Activity:
All lines from the one containing "Viewport: 596px width, 363px height." to the end of the data below are to be returned exactly, both ends included, with nothing added.

[Saved entries]

======

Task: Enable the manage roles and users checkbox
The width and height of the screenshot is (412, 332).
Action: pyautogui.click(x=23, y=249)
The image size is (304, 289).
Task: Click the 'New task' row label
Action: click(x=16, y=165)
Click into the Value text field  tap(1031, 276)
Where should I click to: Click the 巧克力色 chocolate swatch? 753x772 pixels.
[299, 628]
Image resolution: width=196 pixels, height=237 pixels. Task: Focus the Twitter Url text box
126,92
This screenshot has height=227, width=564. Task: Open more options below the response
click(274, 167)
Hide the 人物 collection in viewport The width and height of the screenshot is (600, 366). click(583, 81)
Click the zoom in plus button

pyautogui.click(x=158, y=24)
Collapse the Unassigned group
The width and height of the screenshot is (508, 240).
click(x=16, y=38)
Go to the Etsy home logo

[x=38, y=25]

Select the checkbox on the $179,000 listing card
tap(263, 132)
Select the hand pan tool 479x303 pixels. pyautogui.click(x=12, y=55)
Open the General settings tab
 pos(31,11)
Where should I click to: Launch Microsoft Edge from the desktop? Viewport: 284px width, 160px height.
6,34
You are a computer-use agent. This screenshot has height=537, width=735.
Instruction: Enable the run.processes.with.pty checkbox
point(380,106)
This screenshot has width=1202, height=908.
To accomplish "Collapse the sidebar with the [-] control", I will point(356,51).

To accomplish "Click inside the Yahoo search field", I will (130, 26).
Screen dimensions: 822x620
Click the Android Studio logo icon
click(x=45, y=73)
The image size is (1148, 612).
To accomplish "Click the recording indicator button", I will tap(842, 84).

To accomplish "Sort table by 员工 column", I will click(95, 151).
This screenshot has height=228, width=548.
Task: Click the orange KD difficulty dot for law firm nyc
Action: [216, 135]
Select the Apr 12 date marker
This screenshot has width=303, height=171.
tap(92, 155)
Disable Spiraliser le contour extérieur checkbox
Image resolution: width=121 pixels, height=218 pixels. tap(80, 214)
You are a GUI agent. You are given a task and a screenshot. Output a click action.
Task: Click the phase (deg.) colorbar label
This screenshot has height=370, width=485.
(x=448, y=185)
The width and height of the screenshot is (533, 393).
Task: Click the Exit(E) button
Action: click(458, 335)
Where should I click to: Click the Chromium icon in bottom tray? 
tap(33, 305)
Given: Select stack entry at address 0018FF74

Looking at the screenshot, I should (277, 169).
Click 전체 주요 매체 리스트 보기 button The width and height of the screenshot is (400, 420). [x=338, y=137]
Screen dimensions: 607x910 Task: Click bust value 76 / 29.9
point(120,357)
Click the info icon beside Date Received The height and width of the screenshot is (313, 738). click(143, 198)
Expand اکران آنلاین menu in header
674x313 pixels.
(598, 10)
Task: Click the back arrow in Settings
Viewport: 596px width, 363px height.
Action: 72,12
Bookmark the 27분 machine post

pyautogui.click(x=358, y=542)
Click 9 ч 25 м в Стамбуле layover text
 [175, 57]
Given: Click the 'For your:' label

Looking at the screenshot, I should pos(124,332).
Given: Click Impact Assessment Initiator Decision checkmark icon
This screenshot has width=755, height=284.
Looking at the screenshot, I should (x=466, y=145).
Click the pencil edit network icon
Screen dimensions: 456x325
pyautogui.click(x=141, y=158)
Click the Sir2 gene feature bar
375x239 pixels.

======

Completed task:
Viewport: 596px width, 363px height.
Action: 72,12
Bookmark the 27분 machine post

pyautogui.click(x=358, y=542)
Click 9 ч 25 м в Стамбуле layover text
 [175, 57]
Given: Click the 'For your:' label

Looking at the screenshot, I should pos(124,332).
Given: Click Impact Assessment Initiator Decision checkmark icon
This screenshot has width=755, height=284.
Looking at the screenshot, I should (x=466, y=145).
Click the pencil edit network icon
Screen dimensions: 456x325
pyautogui.click(x=141, y=158)
Click the Sir2 gene feature bar
375x239 pixels.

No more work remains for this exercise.